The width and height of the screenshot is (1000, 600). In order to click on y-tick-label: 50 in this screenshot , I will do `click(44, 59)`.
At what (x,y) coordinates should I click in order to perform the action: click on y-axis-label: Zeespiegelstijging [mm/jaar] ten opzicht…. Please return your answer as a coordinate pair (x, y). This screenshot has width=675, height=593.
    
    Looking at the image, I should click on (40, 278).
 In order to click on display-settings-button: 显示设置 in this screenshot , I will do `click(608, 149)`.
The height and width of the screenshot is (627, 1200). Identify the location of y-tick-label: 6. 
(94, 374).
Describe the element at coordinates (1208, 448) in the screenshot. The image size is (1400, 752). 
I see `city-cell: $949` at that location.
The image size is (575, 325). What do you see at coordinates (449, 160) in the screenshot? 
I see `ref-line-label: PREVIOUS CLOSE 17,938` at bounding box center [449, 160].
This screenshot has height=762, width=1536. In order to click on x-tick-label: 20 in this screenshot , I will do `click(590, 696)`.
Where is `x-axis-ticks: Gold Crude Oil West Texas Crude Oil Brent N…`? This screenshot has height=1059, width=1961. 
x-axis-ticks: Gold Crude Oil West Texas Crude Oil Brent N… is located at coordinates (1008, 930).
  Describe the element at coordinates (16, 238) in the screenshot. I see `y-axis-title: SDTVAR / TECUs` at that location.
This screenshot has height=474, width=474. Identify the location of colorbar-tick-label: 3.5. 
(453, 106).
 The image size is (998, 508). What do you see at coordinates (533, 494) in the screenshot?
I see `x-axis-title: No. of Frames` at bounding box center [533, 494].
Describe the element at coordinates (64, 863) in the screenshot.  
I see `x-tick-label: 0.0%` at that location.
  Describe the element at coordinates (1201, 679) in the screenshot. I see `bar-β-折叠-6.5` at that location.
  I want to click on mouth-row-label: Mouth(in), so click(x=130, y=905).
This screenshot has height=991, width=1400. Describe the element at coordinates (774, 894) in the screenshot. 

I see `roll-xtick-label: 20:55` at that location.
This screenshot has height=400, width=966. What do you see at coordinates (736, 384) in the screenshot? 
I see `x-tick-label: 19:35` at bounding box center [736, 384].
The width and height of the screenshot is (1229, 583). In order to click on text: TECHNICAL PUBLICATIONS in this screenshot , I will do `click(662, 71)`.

> [Work order]
Convert the records above into a Markdown table with two columns, Number and Text, giving each non-blank line its own row in order and leaving out blank lines.

> [Reply]
| Number | Text |
|---|---|
| 1 | The width and height of the screenshot is (1000, 600). In order to click on y-tick-label: 50 in this screenshot , I will do `click(44, 59)`. |
| 2 | At what (x,y) coordinates should I click in order to perform the action: click on y-axis-label: Zeespiegelstijging [mm/jaar] ten opzicht…. Please return your answer as a coordinate pair (x, y). This screenshot has width=675, height=593. |
| 3 |     Looking at the image, I should click on (40, 278). |
| 4 |  In order to click on display-settings-button: 显示设置 in this screenshot , I will do `click(608, 149)`. |
| 5 | The height and width of the screenshot is (627, 1200). Identify the location of y-tick-label: 6.  |
| 6 | (94, 374). |
| 7 | Describe the element at coordinates (1208, 448) in the screenshot. The image size is (1400, 752).  |
| 8 | I see `city-cell: $949` at that location. |
| 9 | The image size is (575, 325). What do you see at coordinates (449, 160) in the screenshot?  |
| 10 | I see `ref-line-label: PREVIOUS CLOSE 17,938` at bounding box center [449, 160]. |
| 11 | This screenshot has height=762, width=1536. In order to click on x-tick-label: 20 in this screenshot , I will do `click(590, 696)`. |
| 12 | Where is `x-axis-ticks: Gold Crude Oil West Texas Crude Oil Brent N…`? This screenshot has height=1059, width=1961.  |
| 13 | x-axis-ticks: Gold Crude Oil West Texas Crude Oil Brent N… is located at coordinates (1008, 930). |
| 14 |   Describe the element at coordinates (16, 238) in the screenshot. I see `y-axis-title: SDTVAR / TECUs` at that location. |
| 15 | This screenshot has height=474, width=474. Identify the location of colorbar-tick-label: 3.5.  |
| 16 | (453, 106). |
| 17 |  The image size is (998, 508). What do you see at coordinates (533, 494) in the screenshot? |
| 18 | I see `x-axis-title: No. of Frames` at bounding box center [533, 494]. |
| 19 | Describe the element at coordinates (64, 863) in the screenshot.   |
| 20 | I see `x-tick-label: 0.0%` at that location. |
| 21 |   Describe the element at coordinates (1201, 679) in the screenshot. I see `bar-β-折叠-6.5` at that location. |
| 22 |   I want to click on mouth-row-label: Mouth(in), so click(x=130, y=905). |
| 23 | This screenshot has height=991, width=1400. Describe the element at coordinates (774, 894) in the screenshot.  |
| 24 | I see `roll-xtick-label: 20:55` at that location. |
| 25 | This screenshot has height=400, width=966. What do you see at coordinates (736, 384) in the screenshot?  |
| 26 | I see `x-tick-label: 19:35` at bounding box center [736, 384]. |
| 27 | The width and height of the screenshot is (1229, 583). In order to click on text: TECHNICAL PUBLICATIONS in this screenshot , I will do `click(662, 71)`. |